(Extract):

Years later, the Queen gave birth to another little princess named Carolyn. But the Wicked King was very wicked indeed, so the Queen bashed him on the head with a fire iron and buried him in the basement. At least, that’s how she remembers it.
Danny (thinks): The thing about Six Twenty Two is that it’s like a solar eclipse. You can’t look at it directly; it’s too brilliant and beautiful and damaging. Also, it doesn’t really exist.
Eve: I want you to help me prove beyond all doubt that Jeff is really Peter Bradford!
Nicholas: And how do you expect me to do that?
Eve: The powers you have, they give you a certain amount of control over time and space.
Nicholas: Yes? So?
Danny (thinks): Really, the biggest mistake you can make is to treat Six Twenty Two as if it were real. It is clearly not a real episode of a network television show.
Princess Victoria stayed in the orphanage for many years. And when she grew up, the Queen sent for her, and invited her to live in the palace.
But even though the Wicked King was gone, the Queen didn’t tell the princess the secret of her royal lineage, because this is a daily television series, and we have a hell of a lot of half-hours to fill up.
And then Eve just sits on the couch, and reads The Saturday Evening Post.
“Victoria is so dumb,” Moltke said with an exasperated grimace. “All I do is stand around saying, ‘I don’t understand what’s happening.’”
As Victoria traveled to the Queen’s palace, she met a handsome, dark prince named Burke Devlin.

(Dataset rows):
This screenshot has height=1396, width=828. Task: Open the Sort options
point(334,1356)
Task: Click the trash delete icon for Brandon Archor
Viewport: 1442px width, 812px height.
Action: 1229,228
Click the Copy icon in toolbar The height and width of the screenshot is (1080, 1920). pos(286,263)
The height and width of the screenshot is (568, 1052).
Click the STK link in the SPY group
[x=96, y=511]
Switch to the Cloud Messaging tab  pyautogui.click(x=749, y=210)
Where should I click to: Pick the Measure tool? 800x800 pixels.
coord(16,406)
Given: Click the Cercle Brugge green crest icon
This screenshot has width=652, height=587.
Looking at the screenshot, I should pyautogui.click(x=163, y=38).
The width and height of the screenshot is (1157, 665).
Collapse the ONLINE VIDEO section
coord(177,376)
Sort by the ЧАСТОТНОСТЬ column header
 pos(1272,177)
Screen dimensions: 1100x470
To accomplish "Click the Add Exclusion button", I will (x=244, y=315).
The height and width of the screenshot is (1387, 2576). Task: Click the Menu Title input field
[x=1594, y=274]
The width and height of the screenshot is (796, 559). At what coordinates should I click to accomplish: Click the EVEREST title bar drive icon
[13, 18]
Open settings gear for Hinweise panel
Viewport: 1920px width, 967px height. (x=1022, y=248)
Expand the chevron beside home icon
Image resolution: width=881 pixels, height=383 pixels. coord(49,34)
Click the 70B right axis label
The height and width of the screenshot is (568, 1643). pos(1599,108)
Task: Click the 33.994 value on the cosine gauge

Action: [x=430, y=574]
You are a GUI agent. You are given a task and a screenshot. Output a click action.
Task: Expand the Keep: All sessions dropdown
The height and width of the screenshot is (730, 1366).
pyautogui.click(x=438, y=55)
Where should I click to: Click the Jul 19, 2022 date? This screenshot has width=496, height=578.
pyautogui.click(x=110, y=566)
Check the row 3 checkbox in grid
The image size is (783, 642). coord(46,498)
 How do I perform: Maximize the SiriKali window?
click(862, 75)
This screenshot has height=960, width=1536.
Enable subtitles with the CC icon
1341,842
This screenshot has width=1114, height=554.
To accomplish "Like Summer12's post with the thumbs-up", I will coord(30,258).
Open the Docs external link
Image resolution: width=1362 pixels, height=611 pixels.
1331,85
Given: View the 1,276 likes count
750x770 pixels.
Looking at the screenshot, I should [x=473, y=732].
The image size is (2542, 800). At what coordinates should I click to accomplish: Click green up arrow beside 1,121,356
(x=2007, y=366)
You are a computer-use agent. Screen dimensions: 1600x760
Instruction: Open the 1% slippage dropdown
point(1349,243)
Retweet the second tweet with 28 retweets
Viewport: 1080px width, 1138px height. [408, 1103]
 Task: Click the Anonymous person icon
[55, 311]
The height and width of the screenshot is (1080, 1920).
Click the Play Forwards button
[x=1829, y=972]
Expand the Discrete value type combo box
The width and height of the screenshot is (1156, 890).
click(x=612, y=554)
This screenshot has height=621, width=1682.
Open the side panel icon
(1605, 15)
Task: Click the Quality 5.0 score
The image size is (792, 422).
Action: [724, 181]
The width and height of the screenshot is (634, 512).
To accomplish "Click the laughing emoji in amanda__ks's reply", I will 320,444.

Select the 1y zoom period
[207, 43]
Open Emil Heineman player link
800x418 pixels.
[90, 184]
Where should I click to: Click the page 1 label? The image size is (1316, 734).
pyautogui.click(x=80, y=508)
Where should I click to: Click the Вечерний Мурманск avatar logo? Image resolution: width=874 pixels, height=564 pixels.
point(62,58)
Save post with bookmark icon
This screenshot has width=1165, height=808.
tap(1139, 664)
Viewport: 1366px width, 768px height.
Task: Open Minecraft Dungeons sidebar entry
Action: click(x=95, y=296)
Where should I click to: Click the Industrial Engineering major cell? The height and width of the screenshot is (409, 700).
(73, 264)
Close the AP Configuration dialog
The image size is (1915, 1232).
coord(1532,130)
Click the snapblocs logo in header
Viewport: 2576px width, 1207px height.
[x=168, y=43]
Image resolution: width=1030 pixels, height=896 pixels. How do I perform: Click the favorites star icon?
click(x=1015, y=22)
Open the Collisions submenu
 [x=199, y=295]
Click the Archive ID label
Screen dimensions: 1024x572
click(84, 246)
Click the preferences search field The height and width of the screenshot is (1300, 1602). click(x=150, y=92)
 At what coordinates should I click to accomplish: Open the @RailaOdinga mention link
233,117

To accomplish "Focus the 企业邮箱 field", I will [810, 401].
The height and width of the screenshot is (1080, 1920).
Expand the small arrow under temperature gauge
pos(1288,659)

(Given task): Please decide whether each statement below agrees with the television text above: (a) the Queen buried the Wicked King in the basement; (b) Princess Victoria left the orphanage while still a child; (c) Eve asks Nicholas to help prove that Jeff is really Peter Bradford. Answer yes or no for each, quoting the deciding words from the text.

(Output below):
(a) Yes: "buried him in the basement"
(b) No: "Princess Victoria stayed in the orphanage for many years. And when she grew up, the Queen sent for her"
(c) Yes: "I want you to help me prove beyond all doubt that Jeff is really Peter Bradford!"